▸ Input data:
------------------------------
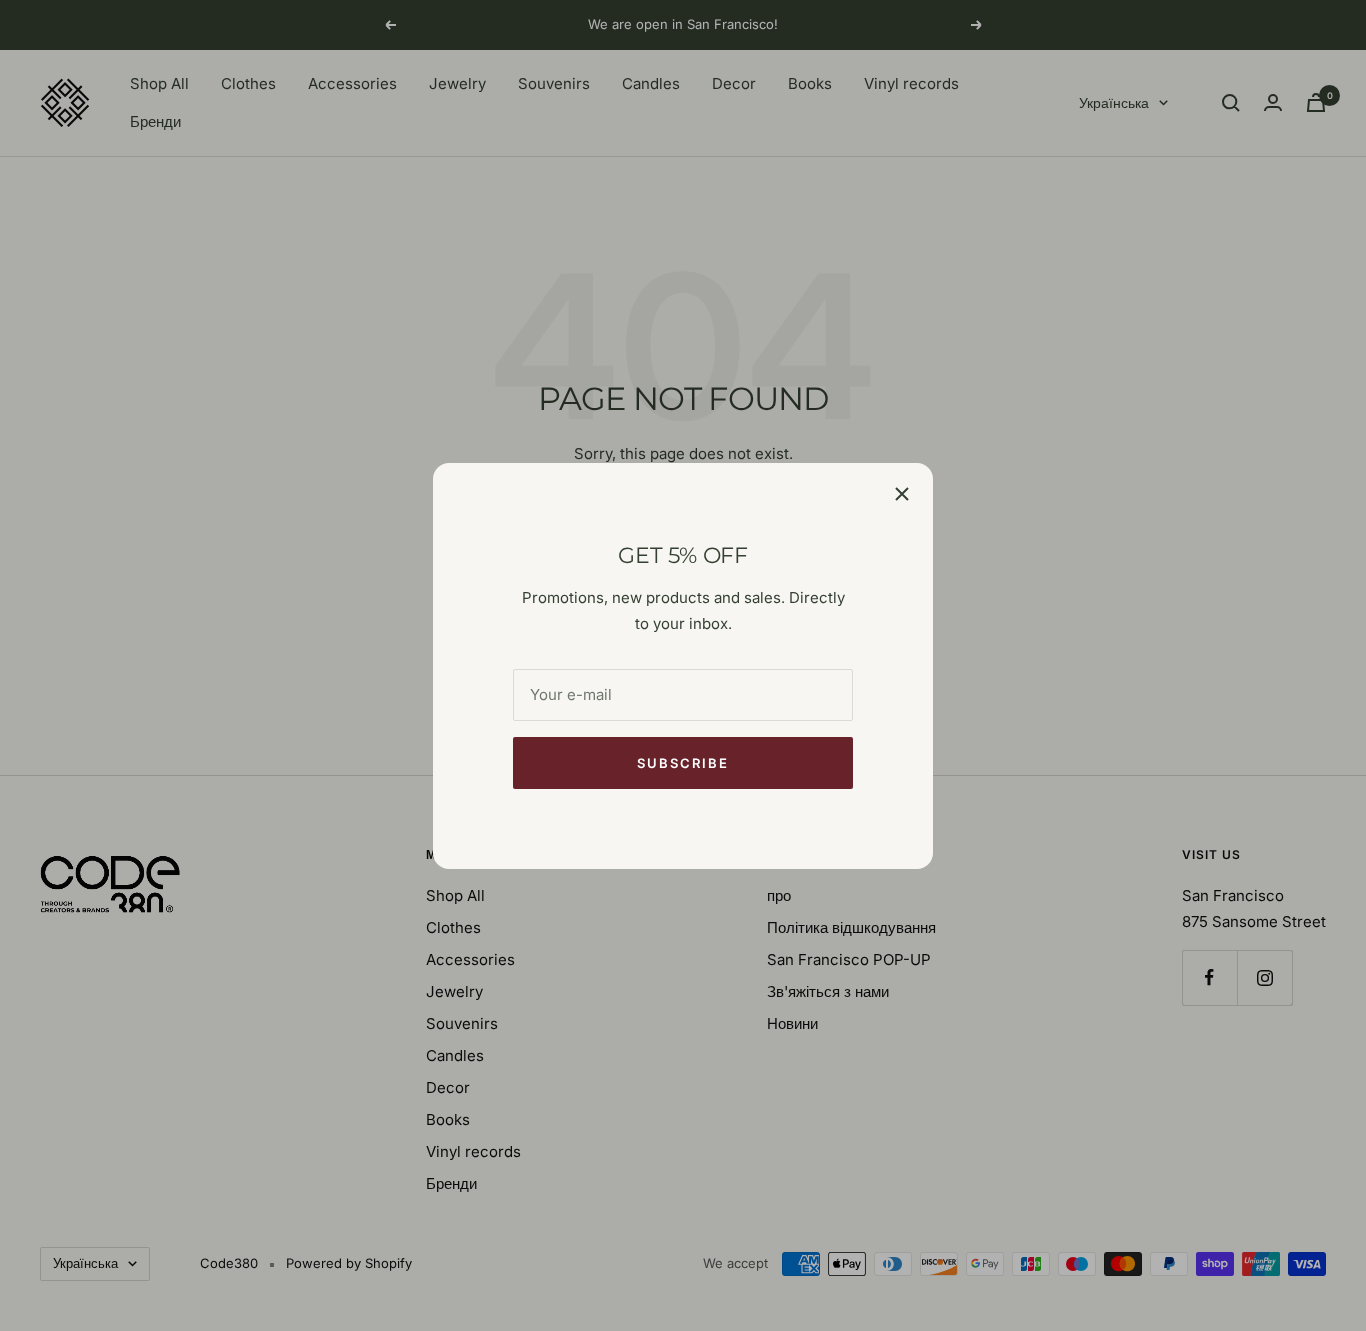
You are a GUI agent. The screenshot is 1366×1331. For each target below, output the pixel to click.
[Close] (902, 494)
------------------------------
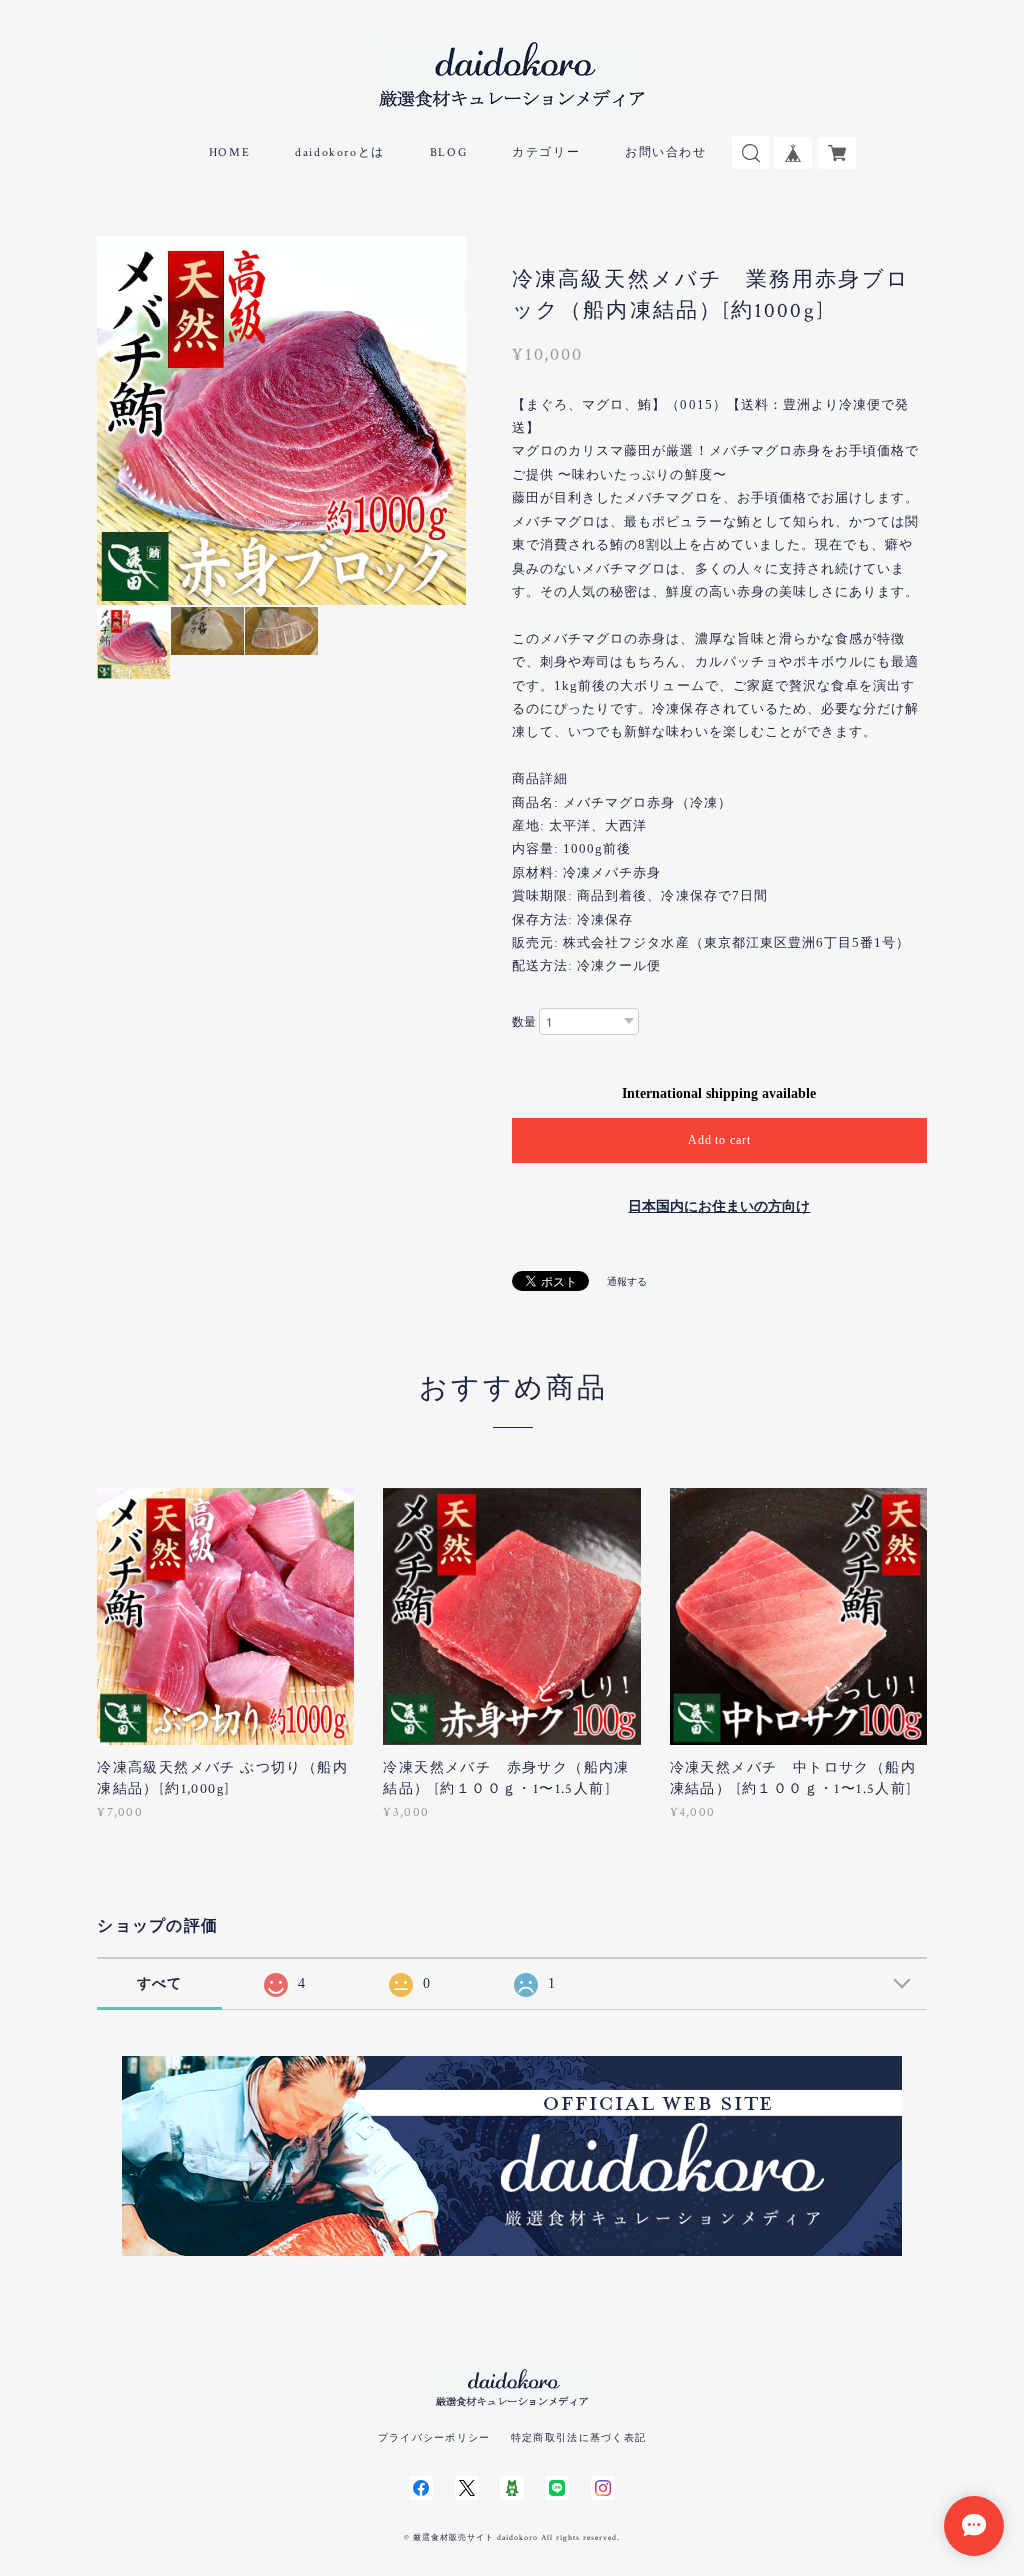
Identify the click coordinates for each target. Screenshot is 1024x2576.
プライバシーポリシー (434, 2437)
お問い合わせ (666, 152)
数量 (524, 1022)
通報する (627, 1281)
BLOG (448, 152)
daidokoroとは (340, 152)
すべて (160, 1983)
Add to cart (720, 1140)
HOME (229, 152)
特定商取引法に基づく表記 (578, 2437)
------------------------------
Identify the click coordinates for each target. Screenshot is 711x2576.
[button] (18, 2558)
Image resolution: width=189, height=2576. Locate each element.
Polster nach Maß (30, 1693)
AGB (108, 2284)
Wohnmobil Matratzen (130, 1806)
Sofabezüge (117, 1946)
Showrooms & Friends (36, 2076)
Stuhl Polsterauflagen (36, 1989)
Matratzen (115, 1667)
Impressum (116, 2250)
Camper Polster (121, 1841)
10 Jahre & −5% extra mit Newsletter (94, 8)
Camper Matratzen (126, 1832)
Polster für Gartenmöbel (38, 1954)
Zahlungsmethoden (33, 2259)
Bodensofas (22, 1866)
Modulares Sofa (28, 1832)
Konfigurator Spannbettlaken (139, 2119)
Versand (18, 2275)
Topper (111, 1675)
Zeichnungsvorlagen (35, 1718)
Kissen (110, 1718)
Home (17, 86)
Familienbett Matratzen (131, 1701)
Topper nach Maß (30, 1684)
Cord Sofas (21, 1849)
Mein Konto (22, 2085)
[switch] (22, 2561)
------------------------------
▸ Goal of the exercise:
Look above for the line with "You are a GUI" and the line with "[Close] (902, 494)", and reproduce exactly those two lines plus every line between, nothing more.

▸ Solution to this problem:
You are a GUI agent. The screenshot is 1366×1331. For each target below, output the pixel to click.
[Close] (902, 494)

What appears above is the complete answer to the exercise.